Die Schüler und Schülerinnen im Deutschkurs haben die Stäbchen in der Nase und beginnen zu rühren. Leicht gequälte Blicke bei den einen, verhaltenes Stöhnen bei anderen. Einer muss niesen. „Viermal herumrühren“, sagt Engelmann. Und alle rühren und rühren. Jana kullert eine Träne aus dem Auge. „Ein kleines bisschen tut es weh“, sagt sie. Aber deswegen laufen keine Tränen. Wirklich schlimm findet sie es nicht. „Man muss ja nur die Nasenwand berühren“, sagt sie. „Aber man hat einfach so einen Niesreiz und die Träne kommt dabei von selbst.“

Ihr Mitschüler Leif ist ganz routiniert bei der Sache. Es ist nicht sein erster Selbsttest. „Ein bisschen unangenehm in der Nase, aber alles nicht sehr kompliziert“, sagt er. Ihn stört es nicht, wenn er das einmal in der Woche in der Schule machen muss. „Es ist ganz beruhigend, dass man ein wenig Sicherheit hat, nicht mit potenziell Positiven in die Schule zu gehen.“

Auch Ulmke ist „dankbar“, dass die Testungen beginnen. Und Julia Stolze vom Schulelternbeirat sagt, dass es in der Elternschaft keinerlei negative Rückmeldungen zum Testen gegeben habe. Im Gegenteil. „Es hilft, dass die Kinder in die Schule gehen können.“ Für Ulmke ist die Testung in Schulen auch eine „gute Nachricht für Familien. Wenn das Kind kein Corona hat, ist die Wahrscheinlichkeit hoch, dass es niemand in der Familie hat.“

15 Sekunden lässt Engelmann die Schüler:innen in der Nase bohren. Dann: Stäbchen aus der Nase, ins Röhrchen mit der Flüssigkeit stecken und wieder rühren. Rausziehen, Tropfaufsatz auf das Röhrchen, vier Tropfen aufs Testgerät. Und natürlich Maske wieder aufsetzen. Es ist 8.22 Uhr, nun heißt es mindestens 15, höchstens 30 Minuten warten. Die Lehrerin geht in der Zeit herum, und sammelt den Abfall bis auf Testgerät und Wäscheklammer in einer Mülltüte ein.

Bisher sieht Ulmke keine Schwierigkeiten in der Durchführung der Selbsttests.
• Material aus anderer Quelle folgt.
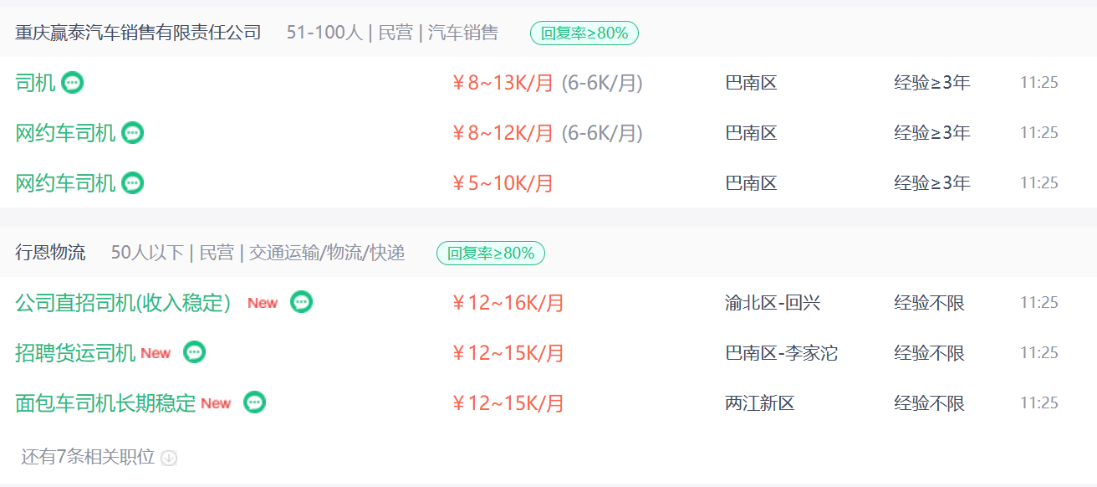This screenshot has height=487, width=1097.
Task: Open chat icon beside 面包车司机长期稳定
Action: point(255,402)
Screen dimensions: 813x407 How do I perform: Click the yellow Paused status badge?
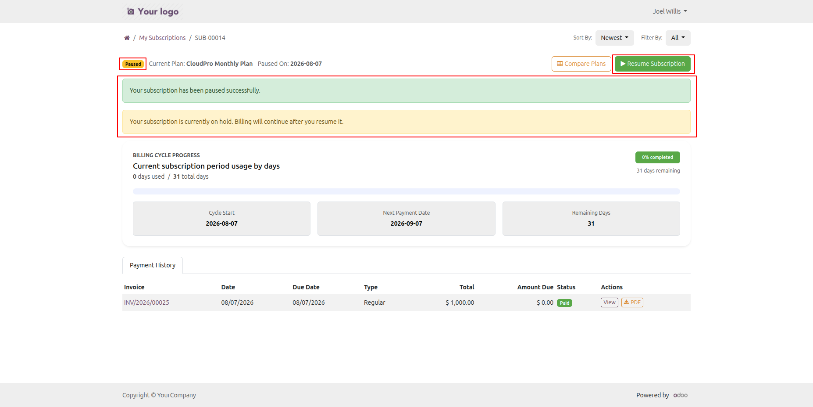tap(133, 64)
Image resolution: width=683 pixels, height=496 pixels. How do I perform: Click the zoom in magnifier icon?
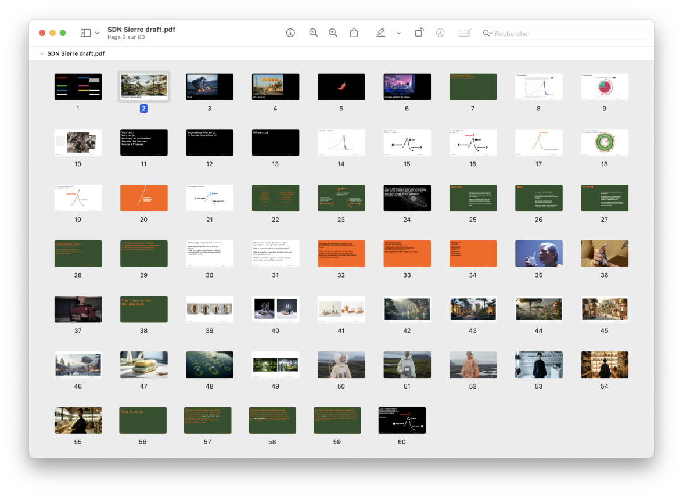(x=333, y=33)
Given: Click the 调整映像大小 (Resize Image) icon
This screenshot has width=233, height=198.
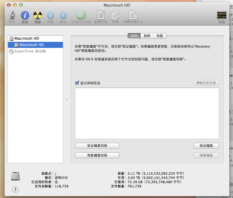Looking at the screenshot, I should (133, 15).
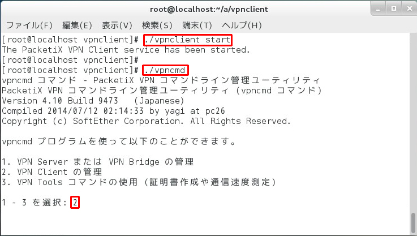Click option 3 VPN Tools line
Screen dimensions: 417x236
(x=139, y=182)

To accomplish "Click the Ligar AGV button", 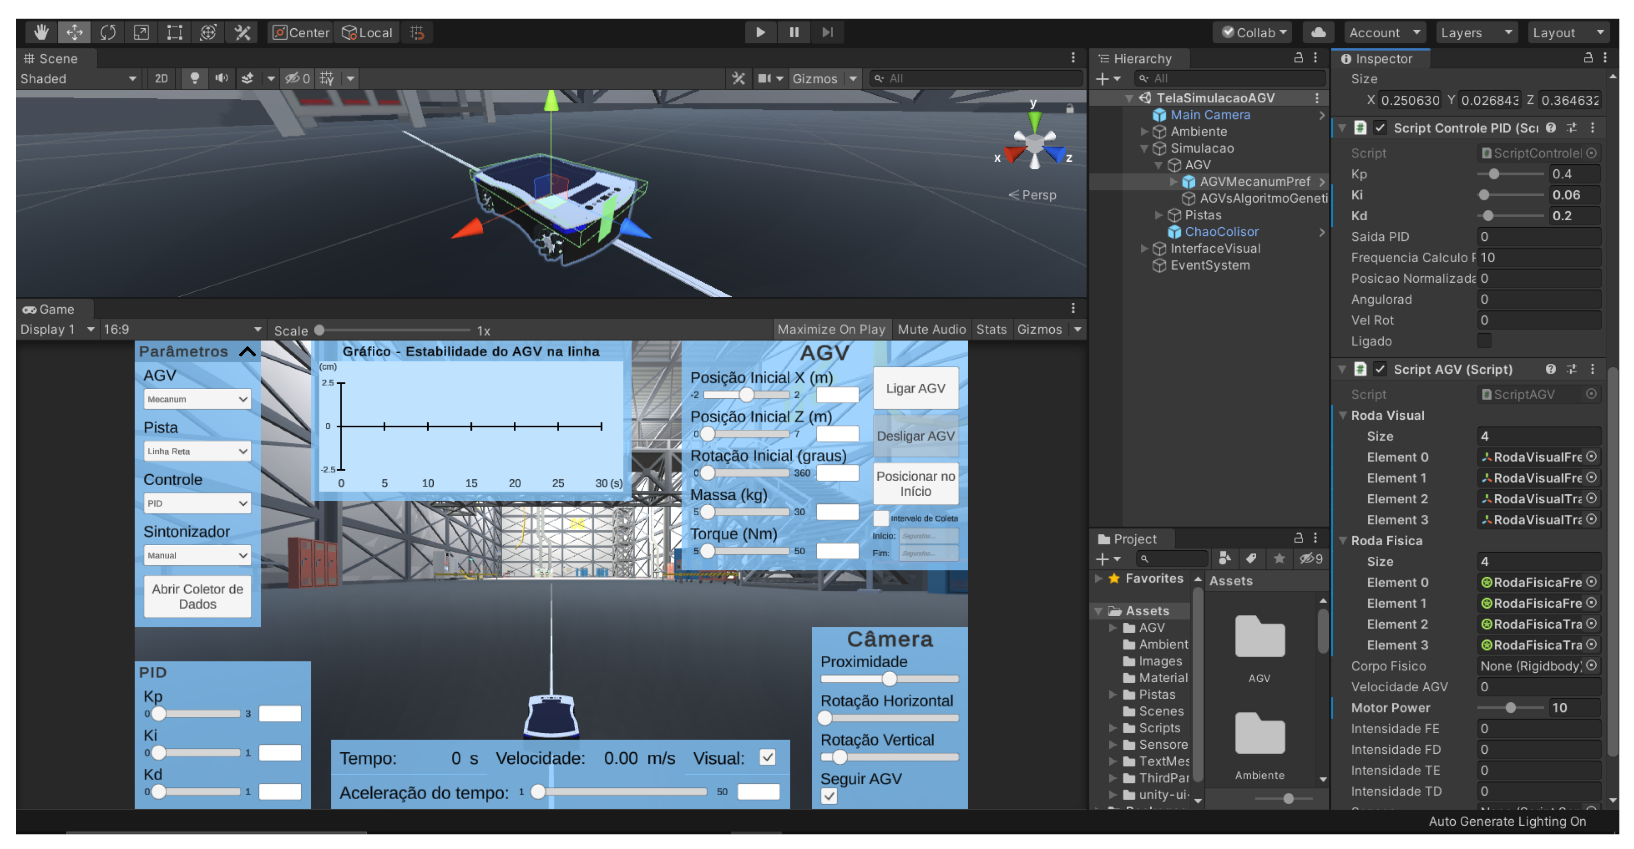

Bei den ersten Malen dauere alles natürlich länger, aber da werde eine Routine entstehen. „Ich gehe davon aus, dass die Schülerinnen und Schüler die Tests dann in zwei Minuten machen, der Unterricht beginnt und die Lehrkraft den Test nach 15 Minuten einsammelt“, sagt der Schulleiter. „Das Testen wird dann wie ein Begrüßungsritual.“

Im Deutschkurs des Abiturjahrgangs sind an diesem Tag alle negativ. Wären Schüler:innen positiv gewesen, wären sie in einen extra Raum geschickt worden. Dass es zu Stigmatisierungen bei einem positiven Testergebnis kommen könnte, glaubt Ulmke nicht. „Wir haben ja schon Erfahrung mit Kindern, die Covid-19 haben“, sagt er. „Die Erfahrungen waren nie negativ. Das Klima ist da an der Schule entspannt.“

Die Testgeräte sammelt Engelmann nun mit der Mülltüte ein. „Es ist besser, sie werden nicht als Souvenir mit nach Hause genommen“, sagt sie. Denn liegt der Test länger herum, können sich die Teststreifen noch verfärben. „Und dann kann man glauben, doch positiv zu sein – das ist aber eine Verfälschung.“ Deshalb weg mit den Tests. Bis nächste Woche wieder neue ausgepackt werden.

Lehrerin Yvonne Engelmann erklärt, wie’s geht.
Gemeinsam werden die Teststäbchen ausgepackt.